> _Material for this task_:
_ _ _ _ _
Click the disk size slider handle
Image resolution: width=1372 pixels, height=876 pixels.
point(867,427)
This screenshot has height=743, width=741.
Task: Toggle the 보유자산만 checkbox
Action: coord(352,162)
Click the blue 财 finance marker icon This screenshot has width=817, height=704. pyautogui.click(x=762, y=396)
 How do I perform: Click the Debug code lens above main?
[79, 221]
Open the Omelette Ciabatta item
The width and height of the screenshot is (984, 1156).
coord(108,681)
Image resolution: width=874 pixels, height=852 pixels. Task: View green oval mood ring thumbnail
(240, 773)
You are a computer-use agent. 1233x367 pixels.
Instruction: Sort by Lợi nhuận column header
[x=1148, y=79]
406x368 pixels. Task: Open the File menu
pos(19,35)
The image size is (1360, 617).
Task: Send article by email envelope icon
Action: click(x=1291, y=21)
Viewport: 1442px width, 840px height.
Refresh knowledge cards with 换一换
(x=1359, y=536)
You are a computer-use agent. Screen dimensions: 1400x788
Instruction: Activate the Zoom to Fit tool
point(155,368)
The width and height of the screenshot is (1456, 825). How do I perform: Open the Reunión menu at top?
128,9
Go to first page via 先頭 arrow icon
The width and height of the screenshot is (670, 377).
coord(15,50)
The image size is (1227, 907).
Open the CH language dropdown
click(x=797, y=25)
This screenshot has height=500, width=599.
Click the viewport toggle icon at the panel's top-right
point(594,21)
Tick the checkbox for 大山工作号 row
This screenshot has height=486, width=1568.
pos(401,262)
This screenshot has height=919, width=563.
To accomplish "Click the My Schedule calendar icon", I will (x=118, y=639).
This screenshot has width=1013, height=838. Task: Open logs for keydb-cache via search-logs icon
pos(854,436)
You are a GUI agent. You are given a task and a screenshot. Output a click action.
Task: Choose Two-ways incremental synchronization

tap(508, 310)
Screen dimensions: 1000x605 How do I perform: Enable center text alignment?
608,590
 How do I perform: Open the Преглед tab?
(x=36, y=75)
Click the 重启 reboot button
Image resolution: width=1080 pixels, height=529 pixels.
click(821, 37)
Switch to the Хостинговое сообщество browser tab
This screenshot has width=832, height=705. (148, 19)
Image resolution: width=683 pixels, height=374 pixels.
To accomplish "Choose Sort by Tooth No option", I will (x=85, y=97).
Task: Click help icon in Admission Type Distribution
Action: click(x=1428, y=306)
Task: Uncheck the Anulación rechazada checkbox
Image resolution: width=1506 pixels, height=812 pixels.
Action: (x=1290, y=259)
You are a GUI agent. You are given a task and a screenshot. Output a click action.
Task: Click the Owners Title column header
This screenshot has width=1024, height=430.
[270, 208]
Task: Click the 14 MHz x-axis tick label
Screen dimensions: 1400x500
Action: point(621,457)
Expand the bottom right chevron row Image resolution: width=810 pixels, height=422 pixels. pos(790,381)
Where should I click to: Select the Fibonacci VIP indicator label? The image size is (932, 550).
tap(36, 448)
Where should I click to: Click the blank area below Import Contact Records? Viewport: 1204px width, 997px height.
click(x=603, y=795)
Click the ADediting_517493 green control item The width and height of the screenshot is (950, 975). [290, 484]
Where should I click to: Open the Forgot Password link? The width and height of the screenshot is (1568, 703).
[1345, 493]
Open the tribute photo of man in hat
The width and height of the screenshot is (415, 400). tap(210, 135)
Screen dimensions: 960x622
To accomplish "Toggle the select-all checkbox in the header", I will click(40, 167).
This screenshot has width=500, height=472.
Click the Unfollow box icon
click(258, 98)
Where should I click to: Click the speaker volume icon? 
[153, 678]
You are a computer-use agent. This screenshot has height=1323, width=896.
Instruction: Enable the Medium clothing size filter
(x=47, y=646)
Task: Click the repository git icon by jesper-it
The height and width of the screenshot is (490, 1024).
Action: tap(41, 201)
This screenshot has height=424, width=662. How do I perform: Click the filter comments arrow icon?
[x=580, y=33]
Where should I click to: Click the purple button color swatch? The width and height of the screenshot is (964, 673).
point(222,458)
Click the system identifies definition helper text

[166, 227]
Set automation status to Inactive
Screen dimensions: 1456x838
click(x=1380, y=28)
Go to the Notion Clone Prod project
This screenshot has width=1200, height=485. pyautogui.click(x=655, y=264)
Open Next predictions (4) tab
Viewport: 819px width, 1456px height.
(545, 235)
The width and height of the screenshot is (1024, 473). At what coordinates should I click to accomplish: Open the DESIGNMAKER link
_ _ _ _ _
The full set of records must be transcribed character for character.

> _Answer for this exercise_:
Click the disk size slider handle
Image resolution: width=1372 pixels, height=876 pixels.
point(867,427)
This screenshot has height=743, width=741.
Task: Toggle the 보유자산만 checkbox
Action: coord(352,162)
Click the blue 财 finance marker icon This screenshot has width=817, height=704. pyautogui.click(x=762, y=396)
 How do I perform: Click the Debug code lens above main?
[79, 221]
Open the Omelette Ciabatta item
The width and height of the screenshot is (984, 1156).
coord(108,681)
Image resolution: width=874 pixels, height=852 pixels. Task: View green oval mood ring thumbnail
(240, 773)
You are a computer-use agent. 1233x367 pixels.
Instruction: Sort by Lợi nhuận column header
[x=1148, y=79]
406x368 pixels. Task: Open the File menu
pos(19,35)
The image size is (1360, 617).
Task: Send article by email envelope icon
Action: click(x=1291, y=21)
Viewport: 1442px width, 840px height.
Refresh knowledge cards with 换一换
(x=1359, y=536)
You are a computer-use agent. Screen dimensions: 1400x788
Instruction: Activate the Zoom to Fit tool
point(155,368)
The width and height of the screenshot is (1456, 825). How do I perform: Open the Reunión menu at top?
128,9
Go to first page via 先頭 arrow icon
The width and height of the screenshot is (670, 377).
coord(15,50)
The image size is (1227, 907).
Open the CH language dropdown
click(x=797, y=25)
This screenshot has height=500, width=599.
Click the viewport toggle icon at the panel's top-right
point(594,21)
Tick the checkbox for 大山工作号 row
This screenshot has height=486, width=1568.
pos(401,262)
This screenshot has height=919, width=563.
To accomplish "Click the My Schedule calendar icon", I will (x=118, y=639).
This screenshot has width=1013, height=838. Task: Open logs for keydb-cache via search-logs icon
pos(854,436)
You are a GUI agent. You are given a task and a screenshot. Output a click action.
Task: Choose Two-ways incremental synchronization

tap(508, 310)
Screen dimensions: 1000x605 How do I perform: Enable center text alignment?
608,590
 How do I perform: Open the Преглед tab?
(x=36, y=75)
Click the 重启 reboot button
Image resolution: width=1080 pixels, height=529 pixels.
click(821, 37)
Switch to the Хостинговое сообщество browser tab
This screenshot has width=832, height=705. (148, 19)
Image resolution: width=683 pixels, height=374 pixels.
To accomplish "Choose Sort by Tooth No option", I will (x=85, y=97).
Task: Click help icon in Admission Type Distribution
Action: click(x=1428, y=306)
Task: Uncheck the Anulación rechazada checkbox
Image resolution: width=1506 pixels, height=812 pixels.
Action: (x=1290, y=259)
You are a GUI agent. You are given a task and a screenshot. Output a click action.
Task: Click the Owners Title column header
This screenshot has width=1024, height=430.
[270, 208]
Task: Click the 14 MHz x-axis tick label
Screen dimensions: 1400x500
Action: point(621,457)
Expand the bottom right chevron row Image resolution: width=810 pixels, height=422 pixels. pos(790,381)
Where should I click to: Select the Fibonacci VIP indicator label? The image size is (932, 550).
tap(36, 448)
Where should I click to: Click the blank area below Import Contact Records? Viewport: 1204px width, 997px height.
click(x=603, y=795)
Click the ADediting_517493 green control item The width and height of the screenshot is (950, 975). [290, 484]
Where should I click to: Open the Forgot Password link? The width and height of the screenshot is (1568, 703).
[1345, 493]
Open the tribute photo of man in hat
The width and height of the screenshot is (415, 400). tap(210, 135)
Screen dimensions: 960x622
To accomplish "Toggle the select-all checkbox in the header", I will click(40, 167).
This screenshot has width=500, height=472.
Click the Unfollow box icon
click(258, 98)
Where should I click to: Click the speaker volume icon? 
[153, 678]
You are a computer-use agent. This screenshot has height=1323, width=896.
Instruction: Enable the Medium clothing size filter
(x=47, y=646)
Task: Click the repository git icon by jesper-it
The height and width of the screenshot is (490, 1024).
Action: tap(41, 201)
This screenshot has height=424, width=662. How do I perform: Click the filter comments arrow icon?
[x=580, y=33]
Where should I click to: Click the purple button color swatch? The width and height of the screenshot is (964, 673).
point(222,458)
Click the system identifies definition helper text

[166, 227]
Set automation status to Inactive
Screen dimensions: 1456x838
click(x=1380, y=28)
Go to the Notion Clone Prod project
This screenshot has width=1200, height=485. pyautogui.click(x=655, y=264)
Open Next predictions (4) tab
Viewport: 819px width, 1456px height.
(545, 235)
The width and height of the screenshot is (1024, 473). At what coordinates should I click to accomplish: Open the DESIGNMAKER link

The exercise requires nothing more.